Generally this is taken to mean that Globally, Nationally, at a corporate level or at an individual level the energy that we use is produced with zero Carbon Dioxide (CO2) being emitted on balance. Various entities (countries, companies etc) now have targets to reach Net-Zero CO2 emissions for their energy use by a specific date. For some this is the year 2030, others have 2040, 2050 etc.

Of course, it is laudable to try and reach a net “zero” CO2 output in an instantaneous measure. Some will argue that this means emitting CO2 and also having measures to reduce CO2 and that the net of the two are zero, and that this is somehow not good enough. I’m no purist, and don’t subscribe to this ideal. I think a “net” Zero is good enough. 

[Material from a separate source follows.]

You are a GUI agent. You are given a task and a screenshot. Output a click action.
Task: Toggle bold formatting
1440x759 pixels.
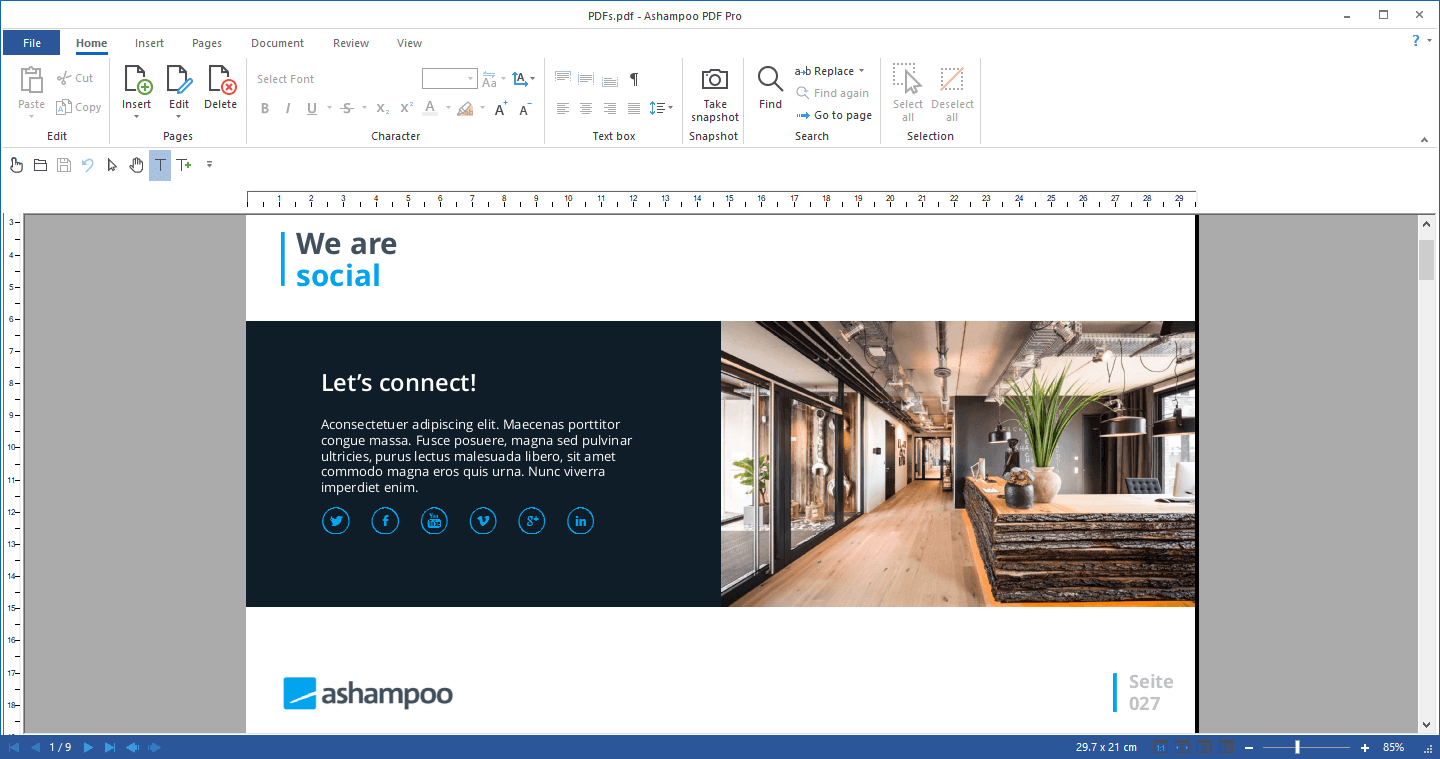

However getting from where we are today to a position of Net-Zero, does not take in to account the CO2 we have emitted over the last 200 years. It’s the difference between “instantaneous net zero” and “total net zero” or maybe “real net zero”. 

Or as Microsoft called it in a recent announcement “carbon negative”. In their case they have calculated backwards how much CO2 they have emitted in all their operations since 1973 and aim to “go negative” to this amount, and then be Net-Zero going forwards.

That is however, just one company. What about all of humankind and everything we have done since industrialisation started? We would need to calculate how much CO2 we will have emitted in total (over say 200 years) as a species by the time we are predicted to be at Net-Zero. Then we need to work our how much of that CO2 we need to “pay back” and then work out how we will pay it back, and who will pay it back.

In general then, at a global level we need to be aiming for CO2-Negative not Net-Zero CO2. A number of companies in recent weeks have announced strategies to become Carbon Negative but to date I have not heard of any government talking about it for a nation and no one seems to be discussing it at a global level. Indeed our leaders seem to be struggling to get to Net-Zero.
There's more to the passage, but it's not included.